[Problem details]: Every line of the records below that has the word "button" should be copied.

[Entries shown]:
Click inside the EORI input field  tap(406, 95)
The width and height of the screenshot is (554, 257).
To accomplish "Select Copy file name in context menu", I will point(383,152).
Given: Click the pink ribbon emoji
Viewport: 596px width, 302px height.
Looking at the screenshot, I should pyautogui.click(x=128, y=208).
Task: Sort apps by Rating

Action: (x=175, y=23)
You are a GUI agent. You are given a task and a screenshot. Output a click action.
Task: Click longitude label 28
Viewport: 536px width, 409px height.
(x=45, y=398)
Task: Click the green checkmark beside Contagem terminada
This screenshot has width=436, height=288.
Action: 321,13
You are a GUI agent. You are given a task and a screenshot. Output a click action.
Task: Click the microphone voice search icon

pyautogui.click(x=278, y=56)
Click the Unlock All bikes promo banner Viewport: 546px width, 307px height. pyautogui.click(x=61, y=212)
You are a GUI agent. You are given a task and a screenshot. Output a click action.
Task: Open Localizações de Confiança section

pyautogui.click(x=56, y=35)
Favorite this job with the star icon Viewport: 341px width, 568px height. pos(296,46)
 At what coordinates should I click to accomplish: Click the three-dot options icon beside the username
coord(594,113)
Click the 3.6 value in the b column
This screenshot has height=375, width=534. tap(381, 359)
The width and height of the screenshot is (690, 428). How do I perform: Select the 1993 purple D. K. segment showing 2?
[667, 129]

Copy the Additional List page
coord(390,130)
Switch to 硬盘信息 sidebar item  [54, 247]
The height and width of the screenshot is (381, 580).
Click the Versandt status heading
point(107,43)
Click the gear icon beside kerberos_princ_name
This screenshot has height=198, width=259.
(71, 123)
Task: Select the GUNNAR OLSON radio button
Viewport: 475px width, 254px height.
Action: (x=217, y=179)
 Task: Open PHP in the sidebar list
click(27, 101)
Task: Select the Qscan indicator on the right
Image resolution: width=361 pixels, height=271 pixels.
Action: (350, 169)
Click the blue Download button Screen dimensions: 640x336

[Output for this task]:
Task: Select the GUNNAR OLSON radio button
Click the blue Download button Screen dimensions: 640x336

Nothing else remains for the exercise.